Lucid Motors: why it s different from Faraday Future – Business Insider

Startup Lucid Motors insists it is defying the electrical car curse and will challenge Tesla in China

The Lucid Air. Bryan Logan/Business Insider

Lucid Motors wants to make things very clear: the company isn’t like fighting electrical car startup Faraday Future.

“Let’s distinguish ourselves very first from the screenplay at Faraday Future,” Lucid CTO Peter Rawlinson told Business Insider at Classic Car Club in Manhattan.

A collective investor with Faraday

Since the mid-2000s, many startups have entered the space with promises of creating the next Tesla — a luxury, high-performance, electrified car.

Faraday Future is perhaps theВ most hyped. AfterВ months of build-up, the startup disappointed with its very first big unveiling at CES in two thousand sixteen by only showcasing a concept car that would never come in production. This year, its unveilingВ of a working car was marred by malfunctions on stage, and the business is brief on cash, losing executives, and justВ scrapped plans for a 2nd facility in the San Francisco Bay Area.

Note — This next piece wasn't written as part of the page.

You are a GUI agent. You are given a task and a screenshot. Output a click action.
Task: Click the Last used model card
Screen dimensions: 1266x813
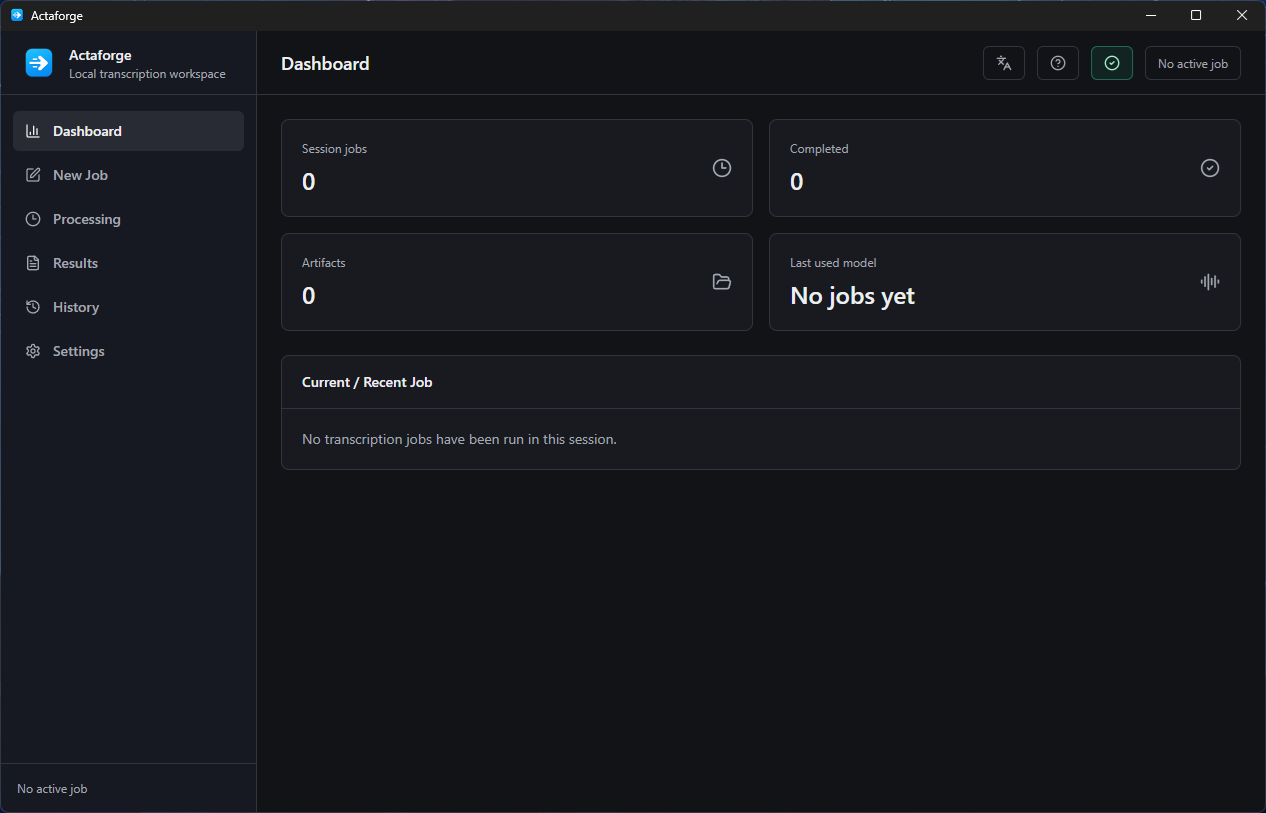tap(1005, 282)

That’s where Rawlinson wants to clear the air. Faraday’s financing troubles — which seem to originate from a cash crunch at LeEco itself — don’t apply here, he said.

“LeEco is a minority investor in our company and was a minority investor as part of our series C funding round,” he said. “We received those funds in our bank, we are absolutely independent of any cash crisis.”

Lucid Motors has also secured funding from venture capital rock-hard Venrock and Mitsui & Co.

Contesting with Tesla

Rawlinson was the chiefВ engineer behind Tesla’s Model S, andВ joined Lucid Motors in two thousand thirteen when it determined to pivot from developing battery technology to manufacturing its own electrical vehicles. Other engineers that helped work on the Model S, like Eric Bach, Tesla’s former director of engineering, are now working on Lucid Motors’ very first vehicle: the Lucid Air.

Rawlinson was at the Classic Car Club last Thursday to demonstrate off the company’s very very first Lucid Air prototype: a 1,000-horsepower, luxury electrical car with a 315-mile driving range that will cost over $100,000. (Lucid will also make a base vehicle with a range of two hundred forty miles and output of four hundred horsepower kicking off at $52,500.)

Production of the Lucid Air is slated to begin in late two thousand eighteen at the company’s manufacturing facility in Casa Grande, Arizona. Construction of the actual plant is expected to embark the 2nd quarter of this year.

The silver sedan, with its futuristic LED headlights and spacious interior, was meant to convey a very clear message: the Lucid Air is not ‘vaporware.’

“We’ve got a product which is running, which is driving, which is there,” Rawlinson said. “We’re going to take you for a rail in that. Can any others do that?”

Still mysterious

Bryan Logan/Business Insider

Still, Lucid isn’t without its own air of mystery.В

BAIC used to be Lucid Motors’ largest shareholder with a 25% stake in the company. That stake was sold to another investor in March 2016, Rawlinson said. He declined to comment on the who wields that stake now.

“We are not a Chinese car company. I want to state this very clearly,” he said. “We are absolutely, vehemently a fiercely independent American company.”

Rivaling with Tesla in China

The Lucid Air’s interior. Bryan Logan/Business Insider

Lucid might not be a Chinese car company, but Rawlinson said it’s poised to take Tesla on in China, which is expected to see an uptick in electrical car adoption in two thousand seventeen as emission standards tighten.

Outside of its Chinese investors, the company also has relationships in the country — where its own battery tech and powertrain technology was used in a fleet of electrical buses subsidized by the government.

And the company’s batteries, which have been refined over ten years, make the Lucid Air more tolerant to repeated, fast-charging than other electrical vehicles, Rawlinson said. That permits owners to keep the car on the road longer without bruising the battery.

That will be alluring to affluent Chinese clientele looking for a luxury electrical car, Rawlinson said.

“We have a product that is so relevant to the Chinese market,” Rawlinson said. “Tesla hasn’t been as successful there.”

Rawlinson is correct that Tesla adoption in China has been tepid. Albeit it’s revenue in China tripled to $1 billion in 2016, Tesla sales in China are less than a quarter of what the company made in the US, according to Bloomberg.

But that could switch, after Chinese internet giant Tencent purchased a 5% stake in Tesla for $1.8 billion on Tuesday.

The Lucid Air would need to rival with Tesla’s Model S P100D, which has a 315-mile range and starts at $134,500.

But Rawlinson said he doesn’t see the Lucid Air as a “Tesla killer.” Instead, it’s a luxury car that will contest with high-end automobiles across the board.

“This is where we go head-to-head unashamedly with Mercedes-Benz, Audi, and BMW,” Rawlinson said. “Those are the key competitor cars for this market. [and] that marketplace is worth $100 billion a year.”